Não faltam índices e pesquisas para comprovar o que até os botões dos ternos dos empresários sabem: fazer negócios no Brasil não é para principiantes. Nosrankings de competitividade e assemelhados ficamos sempre em posição vexatória, incompatível com o porte e a diversidade de nossa economia. Melhor que a Ucrânia, a Síria e o Iraque, dirão os otimistas crônicos, mas longe de qualquer parâmetro razoável. Bons exemplos não faltam, tanto entre países pequenos, como a Suíça e Cingapura, quanto em meio a gigantes, a exemplo de Estados Unidos e Alemanha, mas parece haver uma resistência matuta a adaptar e incorporar boas práticas.

Entretanto, tal como Sísifo, no caso da competitividade brasileira a vítima não é totalmente inocente. Na ponta externa, a competitividade depende dos chamados fatores sistêmicos e estruturais: ambiente macroeconômico, taxa de câmbio, acesso a capital, regulação, porte do mercado, configuração do setor, concorrência e outros mais. São componentes importantes. Porém, na dimensão interna, a competitividade é função de diversos fatores ao alcance dos empresários e executivos. E nem sempre são bem cuidados.

O setor industrial brasileiro evoluiu de forma heterogênea desde a abertura do mercado e as mudanças econômicas ocorridas nos anos 1990. Algumas ilhas de excelência emergiram, mas o arquipélago continua cheio de ilhotas anacrônicas. Uma pesquisa realizada há alguns anos por Luiz Arthur Ledur Brito, da FGV-EAESP, e por este escriba avaliou dez práticas gerenciais de 163 empresas locais de 20 setores de atividades e comparou os resultados com os de outros países. Apenas 3% das empresas industriais apresentavam nível de excelência.

Quando se analisa a produtividade da mão de obra, o quadro não é diferente. Países como Coreia, China e Chile apresentaram forte evolução na última década, e o Brasil parou no tempo. Conforme observei em coluna recente, se houvesse um Índice de Gini para medir a distribuição do trabalho no Brasil, revelaria resultado tão desastroso quanto o da distribuição de renda. Aqui poucos trabalham muito, a maioria trabalha pouco, e quase ninguém o faz como deveria.

O caos instalado nas empresas locais é frequentemente imputado a fatores externos e forças ocultas. Entretanto, parte considerável da confusão é gerada internamente, pela dificuldade de estabelecer focos de ação e estratégias coerentes, falta de modelos de organização e gestão claros e apego irracional a cada nova onda gerencial supostamente revolucionadora da empresa.  O resultado é mais confusão, dada a presença de numerosos agentes do caos, profissionais e executivos turvos e confusos, sem outra função a não ser criar projetos impossíveis e iniciativas inviáveis.

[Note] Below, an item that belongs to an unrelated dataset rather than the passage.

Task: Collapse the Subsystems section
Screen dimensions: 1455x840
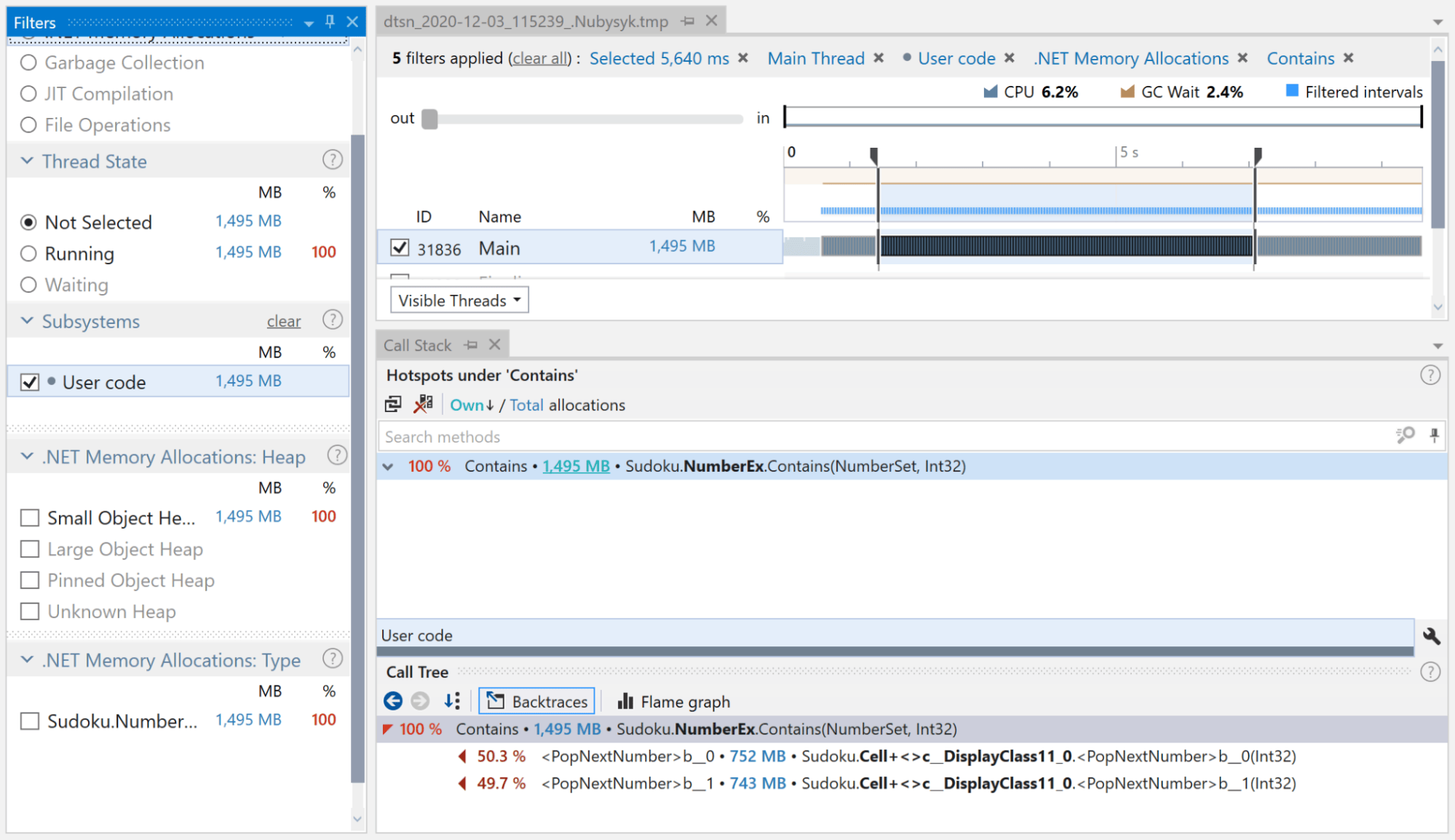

A combinação entre fatores externos (relacionados ao ambiente de negócios) e internos (ligados à gestão), favoráveis e desfavoráveis, criou no Brasil quatro contextos distintos para a competitividade. Algumas empresas enfrentam céu de brigadeiro, não sofrem os efeitos desfavoráveis de fora e dominam a arte da gestão. São poucas e excelentes. Outras aproveitam, tanto quanto as primeiras, o ambiente favorável, mas se descuidam da gestão. Seguem à deriva, geram lucros enquanto a boa sorte durar. Há aquelas que sentem na pele o efeito nocivo dos males nacionais, como juros, câmbio, infraestrutura e outras mazelas, e procuram compensá-los com ótima administração. Lutam com galhardia, mas obtêm resultados decepcionantes, incompatíveis com o esforço realizado. Finalmente, há as que, como as do grupo anterior, sofrem com o ambiente, mas não conseguem compensar a desvantagem externa. Sua gestão é ineficaz e ineficiente. Estas estão condenadas a desaparecer e a levar junto empregos e esperanças.

No front externo da competitividade há muito por fazer. O governo e suas instituições precisam desatar os nós responsáveis por o país ocupar posições indignas nos rankingsinternacionais. Mas há muito a ser realizado também no front interno. Várias empresas, de todos os portes, setores e tipos, precisam fazer sua lição de casa, modernizar práticas gerenciais e aumentar a produtividade do trabalho. Conhecimento específico existe, basta adotá-lo, separando-o dos disparates de autoajuda que povoam as revistas de negócios e as livrarias de aeroporto. A transição pode ser dura, mas fingir trabalhar pode cansar tanto quanto trabalhar, e não gera valor ou benefício social.